Post-flood rebuilding to cost Malaysia $560 million
Nearly half of damage suffered in northeastern Kelantan state in worst monsoon season in 3 decades
By P Prem Kumar
Malaysia’s government has announced it will have to spend more than RM2 billion ($560 million) to rebuild areas affected by the worst monsoon season flooding in three decades.
Mustapa Mohamed, the International Trade and Industry Minister, told reporters Thursday that the federal government will have to fork out 2 billion Ringgit to mitigate public losses to infrastructure, roads and bridges.
Explaining that northeastern Kelantan state had suffered the most damage, Mohamed said, “We would estimate a total loss of 932 million Ringgit for Kelantan but I would personally estimate total losses for the whole of Malaysia to reach up to RM2 billion.”

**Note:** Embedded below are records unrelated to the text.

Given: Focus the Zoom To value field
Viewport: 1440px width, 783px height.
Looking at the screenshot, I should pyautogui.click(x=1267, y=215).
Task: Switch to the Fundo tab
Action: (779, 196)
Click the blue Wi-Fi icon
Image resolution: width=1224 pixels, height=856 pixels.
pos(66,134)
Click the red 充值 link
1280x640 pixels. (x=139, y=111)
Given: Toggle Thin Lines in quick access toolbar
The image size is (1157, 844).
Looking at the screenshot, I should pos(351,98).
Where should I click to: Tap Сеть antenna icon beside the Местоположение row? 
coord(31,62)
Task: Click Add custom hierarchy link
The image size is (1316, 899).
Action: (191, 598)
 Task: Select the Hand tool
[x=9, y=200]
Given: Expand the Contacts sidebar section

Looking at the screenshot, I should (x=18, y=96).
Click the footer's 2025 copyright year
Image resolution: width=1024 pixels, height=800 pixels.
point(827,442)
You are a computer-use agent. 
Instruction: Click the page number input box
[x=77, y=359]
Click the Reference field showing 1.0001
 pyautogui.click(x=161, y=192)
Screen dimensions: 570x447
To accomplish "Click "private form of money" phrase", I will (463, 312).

Mohamed said the government is cooperating with various agencies to divide the restoration work as the move would “ensure faster and more efficient assistance to the peoples' need”
He added, “There are a few things that must be taken into account before carrying out the restoration of the damaged structures, schools, hospitals, clinics, bridges, roads and equipment."
Monsoon floods are not a new phenomenon in Malaysia, where each year-end east coasters face heavy rain falls, which result in flash flooding.
This year over 250,000 people were evacuated at the peak of the disaster which has had the greatest impact on the states of Kelantan, Terengganu and Pahang.
Research economist Alan Tan has told The Anadolu Agency that areas primarily affected were in the agriculture sector - mainly in palm oil output - thanks to their being fewer industrial locations in the three severely affected states.
Most of Malaysia's industrial areas lie on its west coast.
The Affin Hwang Capital Research employee added that Malaysia's gross domestic product (GDP) is expected to contract 0.5 percent this year, no thanks to flood recovery spending and the reduction in palm oil output.
The additional spending comes amid concerns of lower government revenue this year due to low fuel prices and the weakening Ringgit, which has hit a five-year low against the U.S. dollar.